**SELECTED EXTRACT:**
For some reason, when reporters ask that second question, they are usually talking to diner goers, subway riders, and other typical “persons on the street.”  Serious examinations of policy proposals are left to Op-Ed writers and commentators who are required to express some sort of opinion.  The reporters rarely seek out, say, a health care policy expert to compare the plans of Obama and Clinton because (gasp) they might end up with a story about why one has a better plan than the other.

Most of the time, the “experts” that most reporters talk to are the pollsters.  If you follow this stuff long enough, you’ll become really familiar with names like Terry Madonna, James Lee, John Kennedy, etc.  Each of them is extremely smart and has a ton of background knowledge about elections in Pennsylvania.  They are perfect to play the “color analyst” to the reporter’s “play-by-play guy” in what is commonly known as “horse-race journalism.”  Here is a great, though dated, explanation of horse-race journalism.

Well, Andrew Tyndall, writing on The Huffington Post, claims that in 2008, the horse-race journalism may be being pushed aside for “reality gameshow journalism“:

Stop thinking of this election as a race to the wire to be won by the candidate with the finest pedigree, truest form and best connections. Start thinking of it as a cast of larger-than-life characters, scheming against each other while simultaneously trying to appear attractive to the electorate audience. Week by week the group undergoes media trials such as candidate debates and Sunday morning interviews. Each primary election constitutes another potential elimination round.

The winner gets to be a constant television presence in our homes for four years.

One can only hope that this constant television presence is as entertaining as my favorite Jaslene.

**GIVEN TASK 1:** Echo the passage on election coverage word for word, starting at "Most of the" and ending at "of horse-race journalism.".
**GIVEN TASK 2:** List every person the election coverage passage names as one of the pollsters reporters commonly talk to.

**LISTED ENTRIES:**
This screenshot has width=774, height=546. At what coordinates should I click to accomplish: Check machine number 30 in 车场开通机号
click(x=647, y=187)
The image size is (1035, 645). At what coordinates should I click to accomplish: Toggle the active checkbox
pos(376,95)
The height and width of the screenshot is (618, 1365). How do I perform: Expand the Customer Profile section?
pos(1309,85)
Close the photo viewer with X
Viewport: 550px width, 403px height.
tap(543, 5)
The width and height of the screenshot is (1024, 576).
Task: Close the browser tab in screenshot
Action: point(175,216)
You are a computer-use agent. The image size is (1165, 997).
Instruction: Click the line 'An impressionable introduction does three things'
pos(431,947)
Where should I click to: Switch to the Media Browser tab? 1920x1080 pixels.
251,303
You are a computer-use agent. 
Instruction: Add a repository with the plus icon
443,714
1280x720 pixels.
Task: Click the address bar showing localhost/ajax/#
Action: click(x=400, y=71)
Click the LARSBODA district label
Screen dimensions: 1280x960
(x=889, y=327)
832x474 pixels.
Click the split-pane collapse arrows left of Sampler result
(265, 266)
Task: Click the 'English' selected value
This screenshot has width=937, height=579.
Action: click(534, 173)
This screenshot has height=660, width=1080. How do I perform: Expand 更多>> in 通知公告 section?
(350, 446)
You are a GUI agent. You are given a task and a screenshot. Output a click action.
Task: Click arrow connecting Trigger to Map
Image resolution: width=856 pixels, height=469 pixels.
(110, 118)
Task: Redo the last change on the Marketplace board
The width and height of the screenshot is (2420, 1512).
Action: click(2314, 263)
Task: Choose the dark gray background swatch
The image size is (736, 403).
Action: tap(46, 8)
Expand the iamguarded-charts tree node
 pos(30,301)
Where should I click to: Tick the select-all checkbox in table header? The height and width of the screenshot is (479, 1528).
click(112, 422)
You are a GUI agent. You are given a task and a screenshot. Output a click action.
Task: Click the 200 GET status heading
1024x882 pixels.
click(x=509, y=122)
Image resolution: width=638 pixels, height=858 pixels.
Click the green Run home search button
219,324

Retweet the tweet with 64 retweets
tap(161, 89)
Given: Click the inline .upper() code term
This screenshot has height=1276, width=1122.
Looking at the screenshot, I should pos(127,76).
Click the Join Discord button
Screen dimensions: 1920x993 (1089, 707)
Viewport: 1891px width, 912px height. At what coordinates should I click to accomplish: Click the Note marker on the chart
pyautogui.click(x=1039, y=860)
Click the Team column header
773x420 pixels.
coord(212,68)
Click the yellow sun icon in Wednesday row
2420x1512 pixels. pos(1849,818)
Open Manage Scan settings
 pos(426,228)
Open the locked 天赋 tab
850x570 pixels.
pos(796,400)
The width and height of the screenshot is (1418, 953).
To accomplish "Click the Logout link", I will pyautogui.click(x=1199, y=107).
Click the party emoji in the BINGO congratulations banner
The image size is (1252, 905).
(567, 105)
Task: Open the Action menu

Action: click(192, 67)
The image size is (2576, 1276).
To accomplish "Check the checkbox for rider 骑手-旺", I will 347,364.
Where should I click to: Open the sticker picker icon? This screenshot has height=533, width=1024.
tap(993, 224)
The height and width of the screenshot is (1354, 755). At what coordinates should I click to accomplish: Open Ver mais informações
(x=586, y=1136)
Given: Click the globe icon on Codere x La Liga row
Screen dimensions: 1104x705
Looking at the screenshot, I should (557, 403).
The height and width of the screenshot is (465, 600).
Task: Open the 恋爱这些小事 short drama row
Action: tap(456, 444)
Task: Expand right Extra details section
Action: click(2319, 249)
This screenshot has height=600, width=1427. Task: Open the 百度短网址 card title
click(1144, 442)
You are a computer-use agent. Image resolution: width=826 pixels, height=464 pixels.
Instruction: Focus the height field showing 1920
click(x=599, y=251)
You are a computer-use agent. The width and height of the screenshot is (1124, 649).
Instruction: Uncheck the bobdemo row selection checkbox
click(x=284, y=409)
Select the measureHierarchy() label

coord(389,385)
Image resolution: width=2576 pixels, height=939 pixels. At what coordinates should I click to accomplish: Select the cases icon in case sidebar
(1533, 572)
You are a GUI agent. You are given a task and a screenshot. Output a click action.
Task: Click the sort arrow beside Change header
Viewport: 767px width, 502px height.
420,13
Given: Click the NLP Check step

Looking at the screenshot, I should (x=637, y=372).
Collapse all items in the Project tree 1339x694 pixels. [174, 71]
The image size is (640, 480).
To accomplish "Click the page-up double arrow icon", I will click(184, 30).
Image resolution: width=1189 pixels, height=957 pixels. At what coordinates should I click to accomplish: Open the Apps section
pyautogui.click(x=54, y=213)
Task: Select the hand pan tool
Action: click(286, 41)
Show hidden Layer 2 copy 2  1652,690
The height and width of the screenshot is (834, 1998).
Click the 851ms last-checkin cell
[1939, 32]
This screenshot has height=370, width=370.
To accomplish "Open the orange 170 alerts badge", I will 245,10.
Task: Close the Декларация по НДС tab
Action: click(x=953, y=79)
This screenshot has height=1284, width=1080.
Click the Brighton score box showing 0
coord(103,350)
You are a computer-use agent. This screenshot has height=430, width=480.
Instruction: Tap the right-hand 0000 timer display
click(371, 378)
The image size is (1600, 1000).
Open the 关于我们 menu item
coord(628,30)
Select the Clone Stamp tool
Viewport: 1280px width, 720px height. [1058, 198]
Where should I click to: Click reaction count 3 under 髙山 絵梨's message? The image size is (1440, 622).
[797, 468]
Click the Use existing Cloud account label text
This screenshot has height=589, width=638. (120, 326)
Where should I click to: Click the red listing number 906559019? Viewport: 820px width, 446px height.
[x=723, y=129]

**RESULT 1:**
Most of the time, the “experts” that most reporters talk to are the pollsters.  If you follow this stuff long enough, you’ll become really familiar with names like Terry Madonna, James Lee, John Kennedy, etc.  Each of them is extremely smart and has a ton of background knowledge about elections in Pennsylvania.  They are perfect to play the “color analyst” to the reporter’s “play-by-play guy” in what is commonly known as “horse-race journalism.”  Here is a great, though dated, explanation of horse-race journalism.

**RESULT 2:**
Terry Madonna
James Lee
John Kennedy